Gorbachov y después Jelzin, quienes asestarían el golpe de gracia a la URSS, no solo fueron comunistas. Fueron, además, el corolario histórico de un largo proceso de disidencias, debates y discusiones que atraviesan la historia del comunismo ruso. El fin del comunismo, ha llegado la hora de decirlo, no fue obra de anticomunistas sino de comunistas y socialistas quienes, liberando su pensamiento y rompiendo con sus propias biografías, se dieron a la tarea de liberar a sus naciones de los estados que las aprisionaban. Ninguno trabajó para los países occidentales y a ninguno se le ocurrió mendigar a los gobiernos de EE UU que invadiera a sus naciones para obtener la libertad.
Frente a esa historia, los anticomunistas sin comunistas de hoy aparecen como lo que son: personajes grotescos, fachos de baja estofa, gente sin principios ni tradiciones. Son los portadores de un anticomunismo de caricatura. El de ellos, a diferencias del anticomunismo democrático de un Churchill, de un De Gaulle, o de un Roosevelt, es un anticomunismo orientado a desprestigiar a las más grandes conquistas democráticas de nuestro tiempo: la democracia representativa, la igualdad racial y de géneros, el respeto a la naturaleza, el estado-social.

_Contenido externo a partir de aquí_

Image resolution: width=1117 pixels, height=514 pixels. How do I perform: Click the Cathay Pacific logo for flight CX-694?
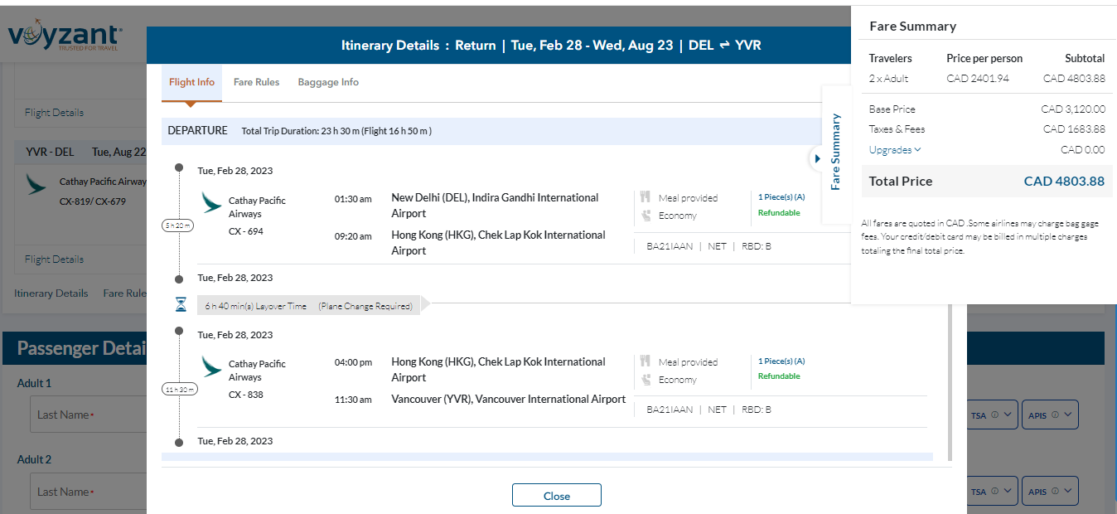pyautogui.click(x=211, y=202)
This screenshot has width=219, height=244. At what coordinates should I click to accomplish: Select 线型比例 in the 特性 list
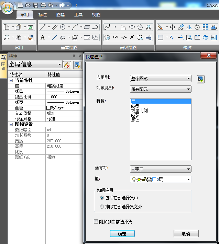click(140, 111)
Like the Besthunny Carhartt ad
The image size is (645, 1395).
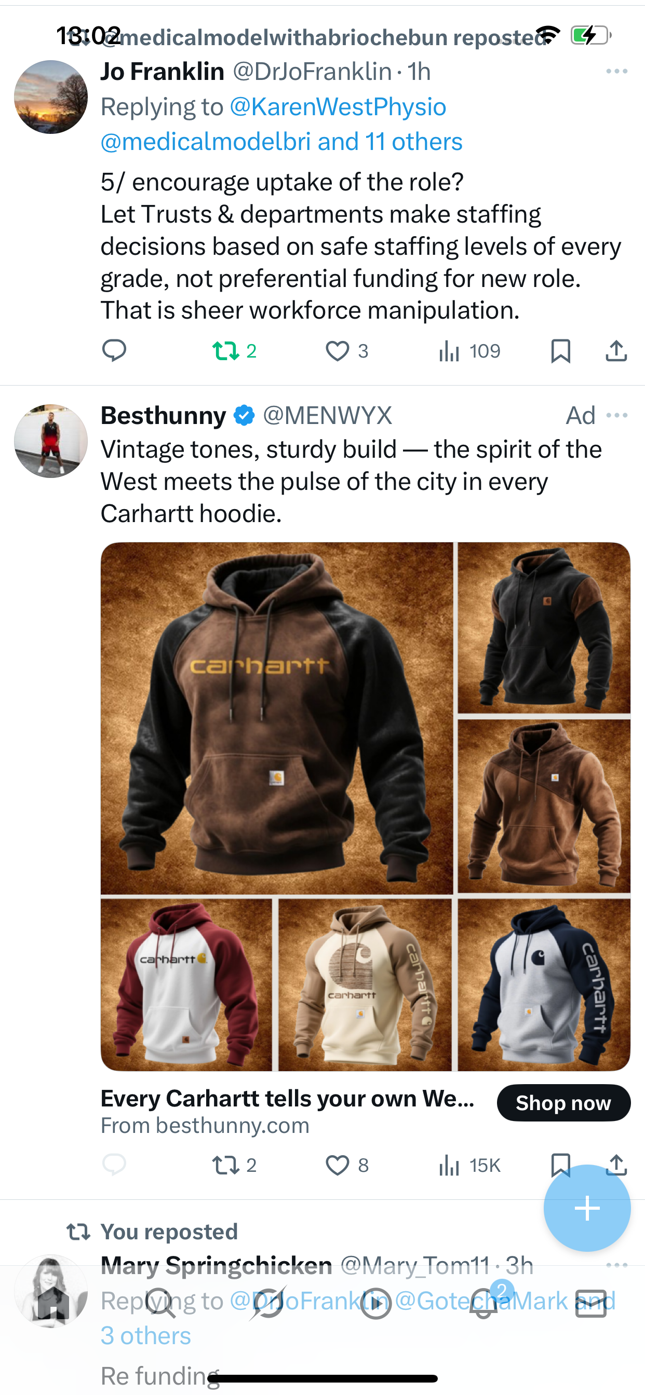tap(347, 1165)
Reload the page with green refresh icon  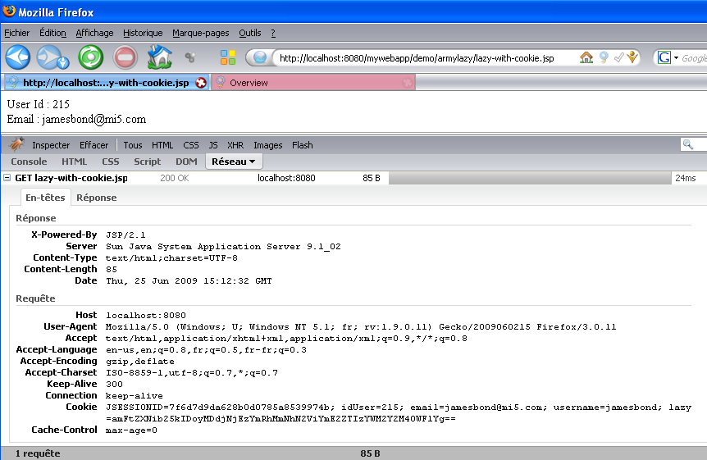pos(90,57)
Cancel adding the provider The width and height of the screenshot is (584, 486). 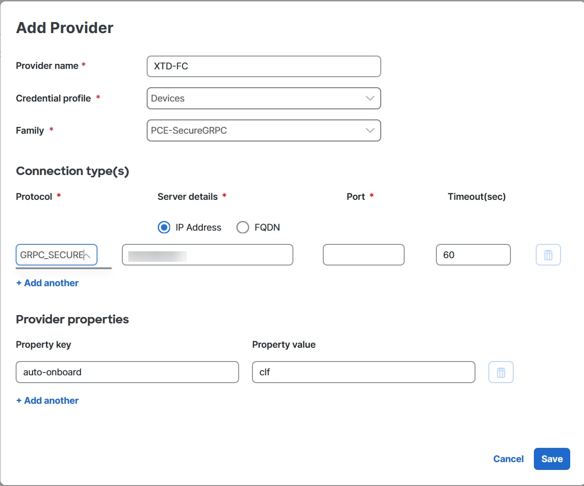(508, 458)
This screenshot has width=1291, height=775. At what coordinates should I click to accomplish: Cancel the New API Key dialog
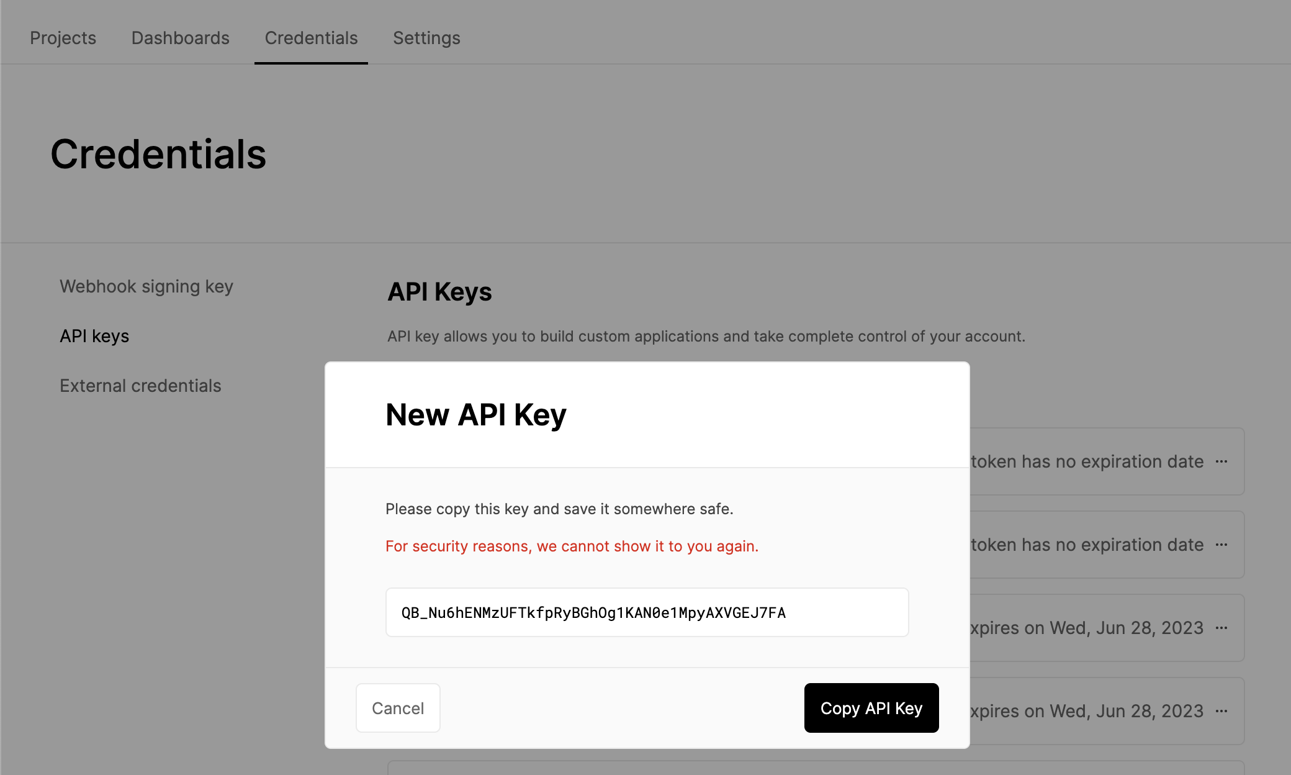(x=398, y=708)
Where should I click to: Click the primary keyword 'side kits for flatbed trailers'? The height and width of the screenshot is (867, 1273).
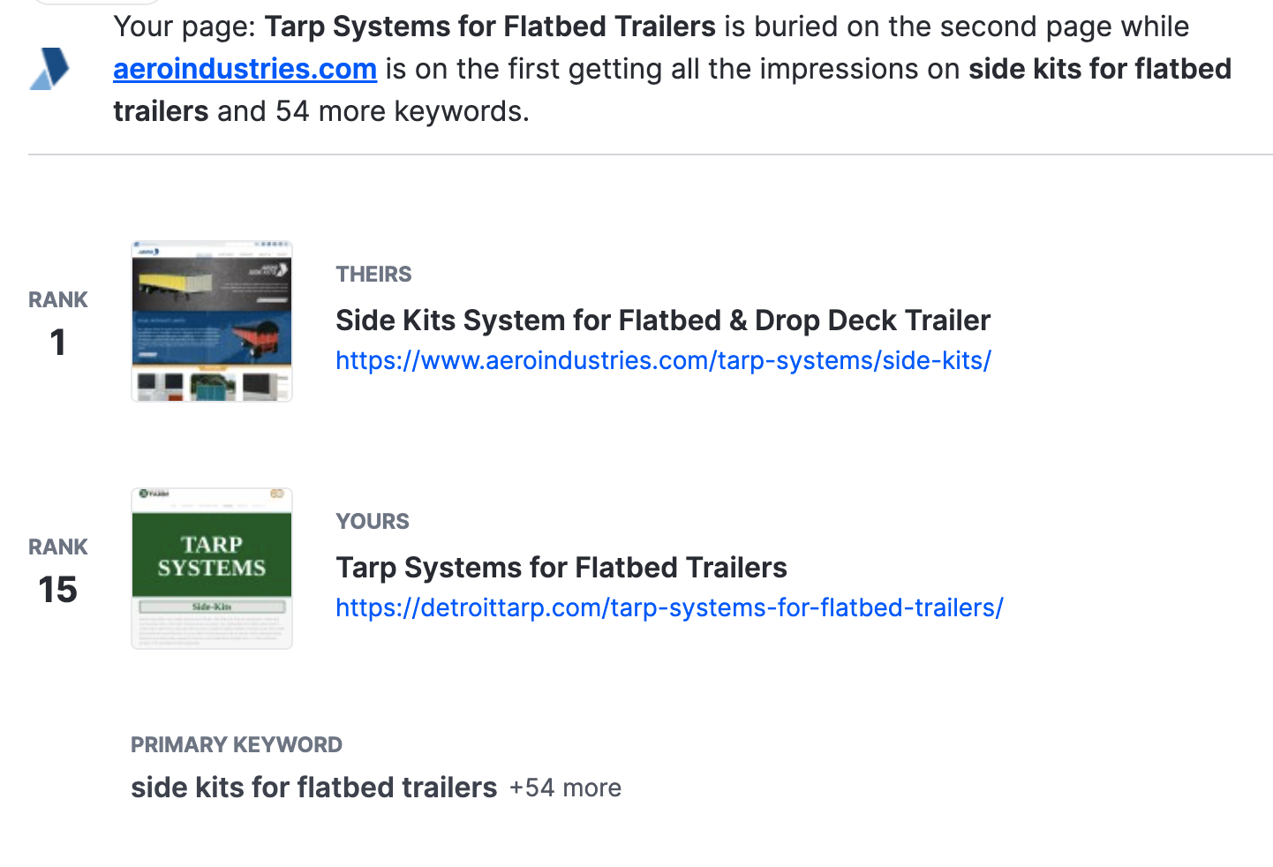click(x=313, y=788)
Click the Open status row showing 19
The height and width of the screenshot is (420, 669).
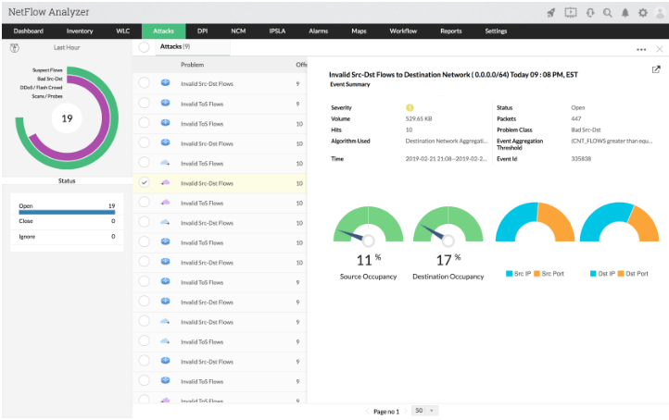(x=67, y=208)
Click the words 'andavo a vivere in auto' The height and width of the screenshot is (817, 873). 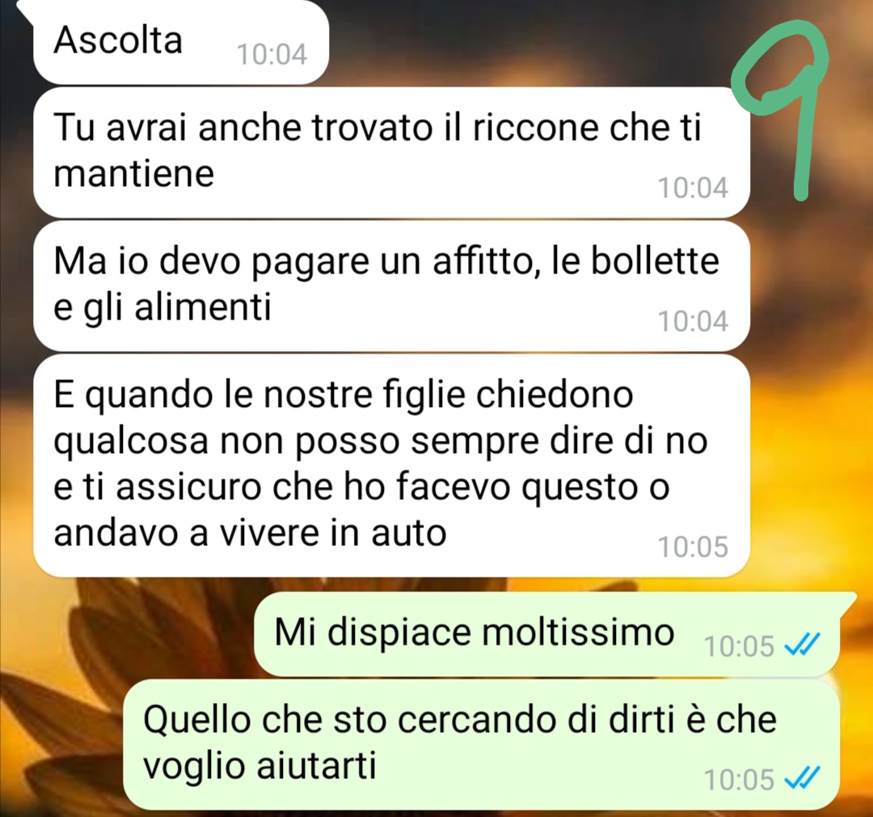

No hay nada que justifique hoy un anticomunismo sin comunismo. Casi la totalidad del mundo es capitalista. China es la segunda potencia capitalista mundial y la antigua URSS ha sido transformada en un imperio territorial cuya ideología es una mezcla de eslavismo y cristianismo ortodoxo, como la ha caracterizado el consejero teórico de Putin, Alexander Dugin.
En un nivel económico las contradicciones de nuestro tiempo se dan entre tres formaciones capitalistas: el capitalismo ultra- liberal (EE UU), el capitalismo de Estado (China y su periferia asiática) y el capitalismo social (gran parte de Europa Occidental). Hay, por cierto, países periféricos que se autodenominan socialistas o comunistas (Corea del Norte, Cuba) pero no son más que órganos atrofiados de una era industrial dentro de una era digital que continúa avanzando nadie sabe hacia donde. Los hay otros que han tomado del antiguo comunismo o socialismo solo el nombre (algunos países africanos y en América Latina las mafias corruptas que controlan Nicaragua o Venezuela). Para los habitantes de esas naciones, una tragedia. Pero visto desde una perspectiva macro-histórica, son islotes sin relevancia. Ni política ni geopolítica
Solo algo no ha cambiado: la contradicción política (no económica) de nuestro tiempo sigue siendo la misma que comenzó en los orígenes de la historia humana. Esa contradicción es la que existe entre los defensores de la libertad y los partidarios de la opresión, sean estos últimos putinistas o castristas, autocráticos o teocráticos, comunistas o anticomunistas. Contra todos ellos es la cosa.